2. When a request is accepted, the Status Register and Program Counter of the current
context is stored to the system stack. If the event is an INT0, INT1, INT2, or INT3, registers R8-R12 and LR are also automatically stored to stack. Storing the Status Register
ensures that the core is returned to the previous execution mode when the current event
handling is completed. When exceptions occur, both the EM and GM bits are set, and the
application may manually enable nested exceptions if desired by clearing the appropriate
bit. Each exception handler has a dedicated handler address, and this address uniquely
identifies the exception source.
3. The Mode bits are set to reflect the priority of the accepted event, and the correct register
file bank is selected. The address of the event handler, as shown in Table 6-4, is loaded
into the Program Counter.
The execution of the event handler routine then continues from the effective address calculated.
The rete instruction signals the end of the event. When encountered, the Return Status Register
and Return Address Register are popped from the system stack and restored to the Status Register and Program Counter. If the rete instruction returns from INT0, INT1, INT2, or INT3,
registers R8-R12 and LR are also popped from the system stack. The restored Status Register
contains information allowing the core to resume operation in the previous execution mode.
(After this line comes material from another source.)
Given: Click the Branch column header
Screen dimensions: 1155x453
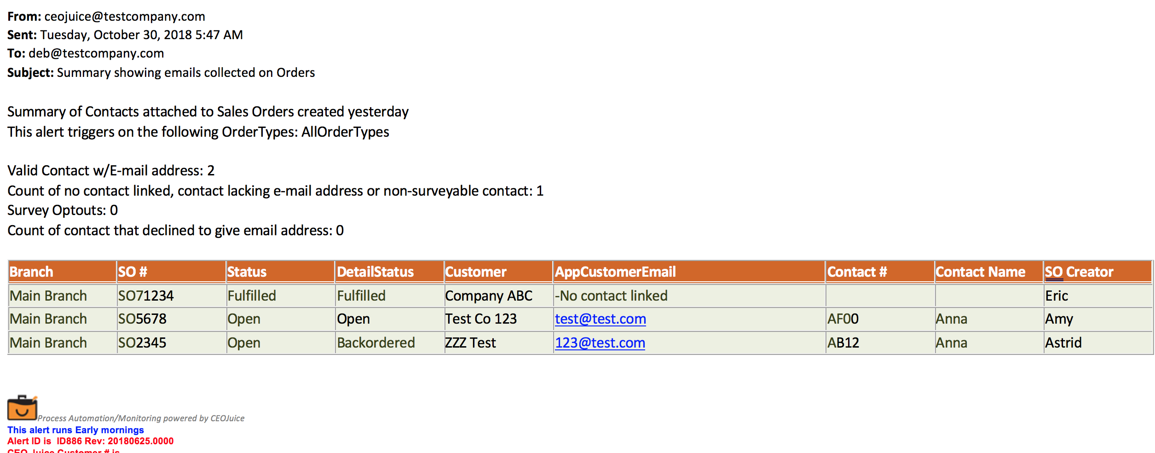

This
concludes the event handling.
6.5.3
Supervisor Calls
The AVR32 instruction set provides a supervisor mode call instruction. The scall instruction is
designed so that privileged routines can be called from any context. This facilitates sharing of
code between different execution modes. The scall mechanism is designed so that a minimal
execution cycle overhead is experienced when performing supervisor routine calls from timecritical event handlers.
The scall instruction behaves differently depending on which mode it is called from. The behaviour is detailed in the instruction set reference. In order to allow the scall routine to return to the
correct context, a return from supervisor call instruction, rets, is implemented. In the AVR32UC
CPU, scall and rets uses the system stack to store the return address and the status register.
6.5.4
Debug Requests
The AVR32 architecture defines a dedicated Debug mode. When a debug request is received by
the core, Debug mode is entered. Entry into Debug mode can be masked by the DM bit in the
status register. Upon entry into Debug mode, hardware sets the SR[D] bit and jumps to the
Debug Exception handler. By default, Debug mode executes in the exception context, but with
dedicated Return Address Register and Return Status Register. These dedicated registers
remove the need for storing this data to the system stack, thereby improving debuggability. The
mode bits in the status register can freely be manipulated in Debug mode, to observe registers
in all contexts, while retaining full privileges.
Debug mode is exited by executing the retd instruction. This returns to the previous context.
6.5.5
Entry Points for Events
Several different event handler entry points exists. In AVR32UC, the reset address is
0x8000_0000. This places the reset address in the boot flash memory area.
TLB miss exceptions and scall have a dedicated space relative to EVBA where their event handler can be placed. This speeds up execution by removing the need for a jump instruction placed
at the program address jumped to by the event hardware. All other exceptions have a dedicated
event routine entry point located relative to EVBA. The handler routine address identifies the
exception source directly.
AVR32UC uses the ITLB and DTLB protection exceptions to signal a MPU protection violation.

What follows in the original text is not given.